L'amendement n° 262 de Mme Bonnivard et les amendements identiques suivants à l'article 16 du projet de loi de financement de la sécurité sociale pour 2021 (première lecture).
REJETÉRésultat du vote
Les députés ont rejeté le 22 octobre 2020 l'amendement n° 262 de Mme Bonnivard et les amendements identiques suivants à l'article 16 du projet de loi de financement de la sécurité sociale pour 2021 (première lecture).
Au total, 101 députés ont pris part au vote : 64 % ont voté contre, 36 % ont voté en faveur, et 0 % se sont abstenus.
Infos
| Date | 22 octobre 2020 | |
| Type de vote | Amendement | |
| Dossier | Projet de loi de financement de la sécurité sociale pour 2021 |
La position des groupes
Les votes des députés et des groupes
Exposé des motifs de l'amendement
L'objectif d'un amendement est de modifier ou d'ajouter une mesure d'un projet ou d'une proposition de loi.
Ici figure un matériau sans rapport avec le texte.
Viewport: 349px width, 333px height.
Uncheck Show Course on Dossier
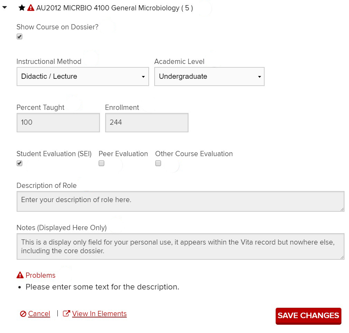pos(19,36)
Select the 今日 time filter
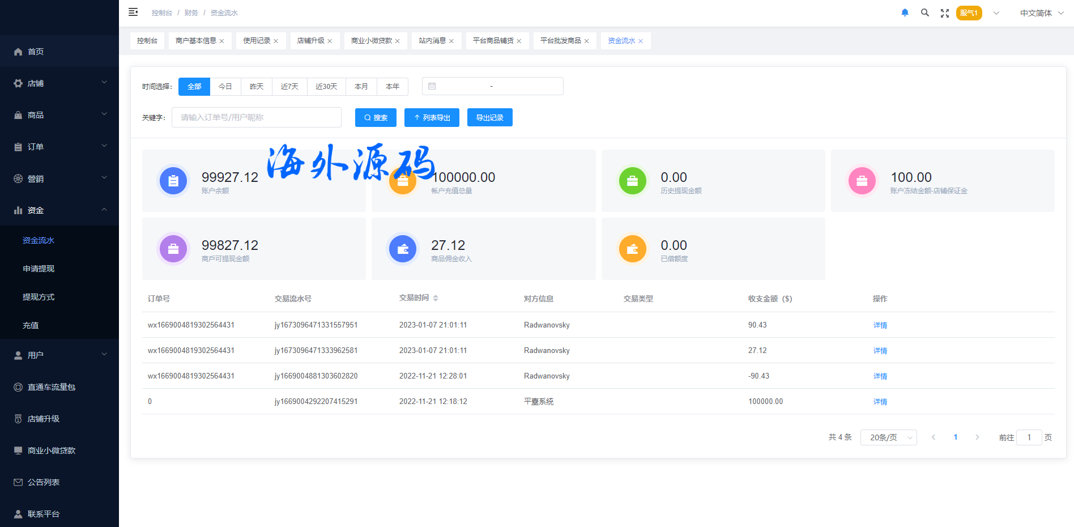Image resolution: width=1074 pixels, height=527 pixels. coord(225,87)
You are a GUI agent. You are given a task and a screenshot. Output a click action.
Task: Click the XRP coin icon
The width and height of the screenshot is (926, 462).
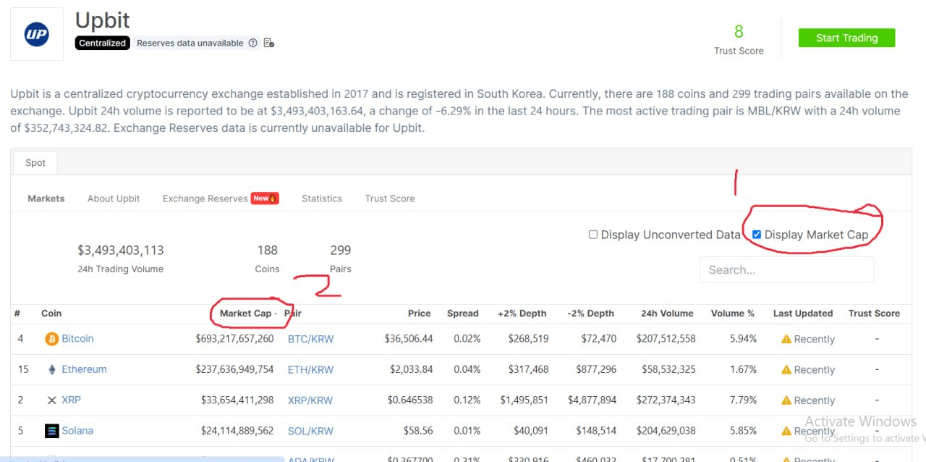coord(51,400)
Le ou les députés qui rédigent l'amendement écrivent également un exposé des motifs.
La compensation des charges et la conciliation vie familiale et vie professionnelle sont deux objectifs majeurs la politique familiale.
L’AEEH est une prestation familiale qui vise à compenser les dépenses liées à la situation de handicap d’un enfant et les pertes des salaires subies par les parents dans l’obligation de réduire leur activité professionnelle : pourquoi dès lors écarter ces parents d’une politique familiale globale ? Cette mesure ne risque-t-elle pas de faire sortir le handicap de la dimension familiale ?
Si on suit cette logique jusqu’au bout, c’est l’ensemble des dépenses liées au handicap dans le champ des prestations familiales qui devrait alors être pris en charge par la branche Autonomie ; cela serait le cas d’autres prestations familiales comme le CMG (Complément mode de garde) qui est majoré pour les parents d’enfants en situation de handicap, ou encore du bonus handicap dans les EAJE.
Cette orientation n’est pas recevable car elle réduit le périmètre d’intervention de la branche famille à nouveau à hauteur de 1,2 Md€. Rappelons enfin que rester dans le périmètre des prestations familiales garantit aux familles une équité de traitement sur l’ensemble du territoire contrairement à ce qui a pu être reproché aux MDPH. Une telle évolution nécessite une concertation préalable avec les familles et les associations intervenant sur le champ du handicap, qui n’a pas eu lieu pour l’instant.